* **WHAT TO WORK ON**
Write out, word for word, the part of the listing below that opens with the line containing "Task: Edit Kieran" and closes with the line containing "the TPM ST19NP18ER28PVLV", keeping both of those lines and adding no others.

#### INFORMATION GIVEN

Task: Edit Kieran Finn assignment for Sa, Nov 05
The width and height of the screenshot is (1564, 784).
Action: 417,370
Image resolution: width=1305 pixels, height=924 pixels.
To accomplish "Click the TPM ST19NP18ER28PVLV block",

########
#### INFORMATION GIVEN

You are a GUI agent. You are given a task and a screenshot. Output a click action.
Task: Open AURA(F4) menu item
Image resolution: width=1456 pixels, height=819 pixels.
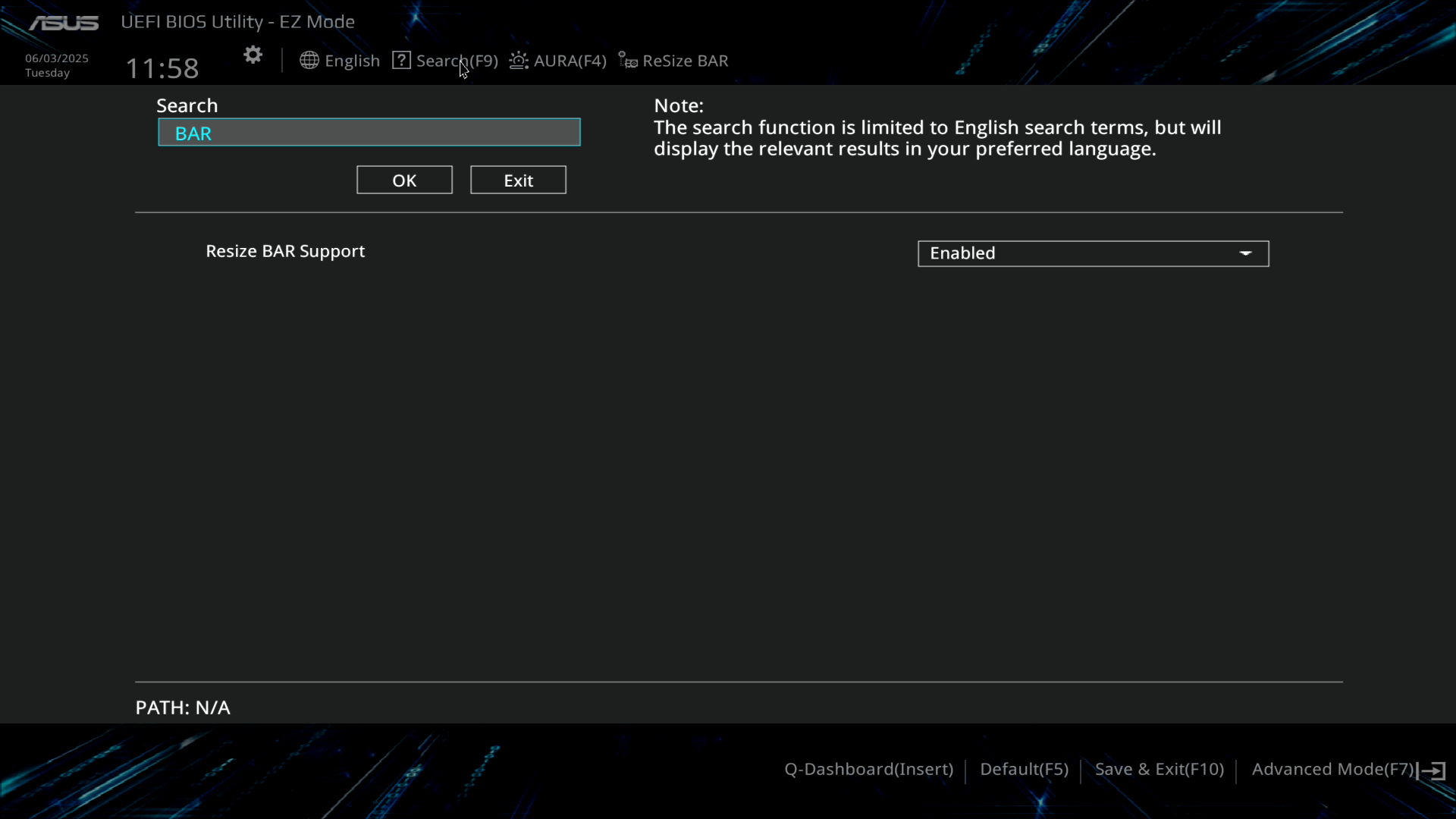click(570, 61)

########
#### INFORMATION GIVEN

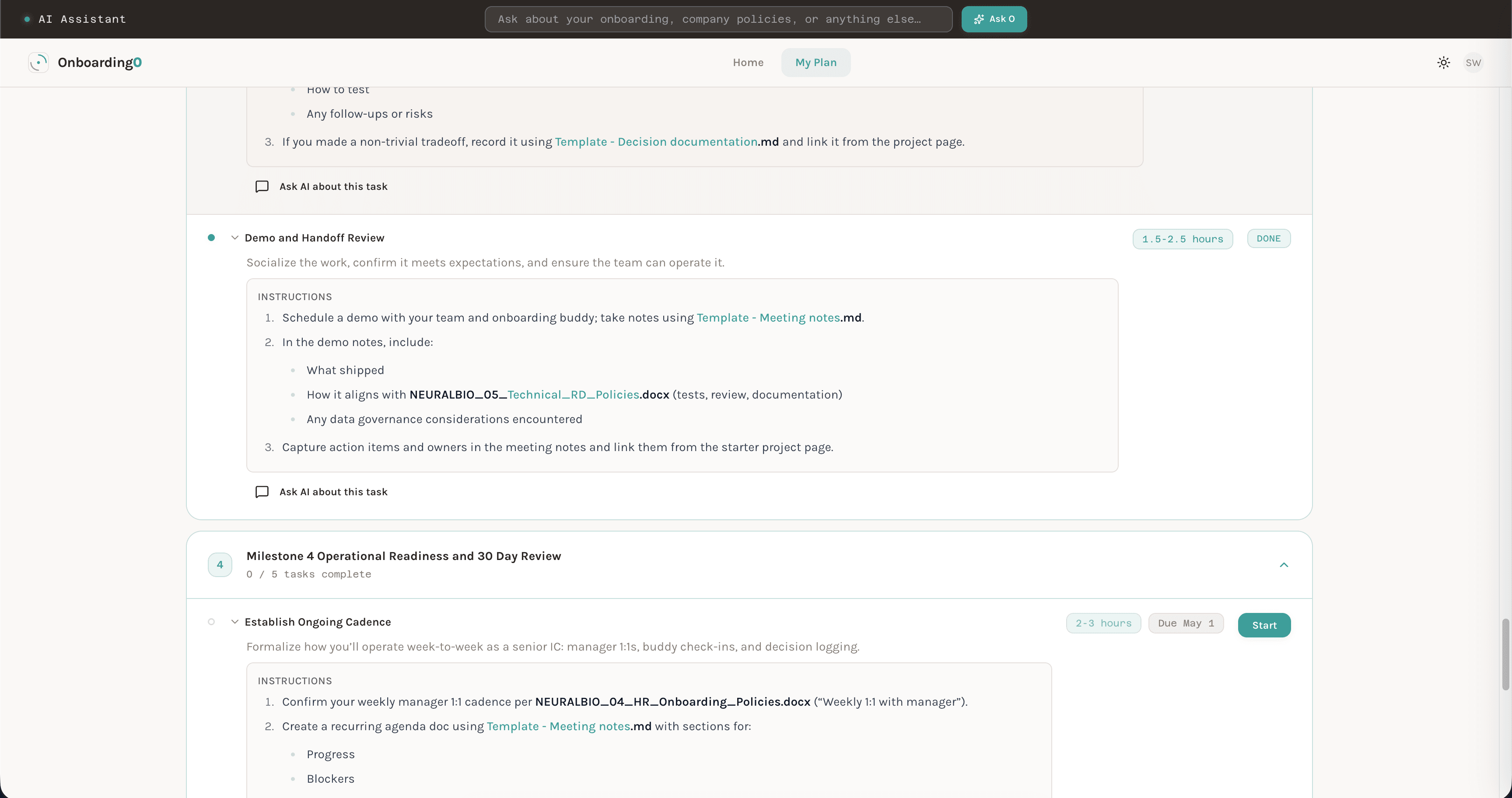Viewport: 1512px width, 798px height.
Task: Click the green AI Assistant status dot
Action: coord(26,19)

########

* **ANSWER TO THIS TASK**
Task: Edit Kieran Finn assignment for Sa, Nov 05
The width and height of the screenshot is (1564, 784).
Action: 417,370
Image resolution: width=1305 pixels, height=924 pixels.
To accomplish "Click the TPM ST19NP18ER28PVLV block",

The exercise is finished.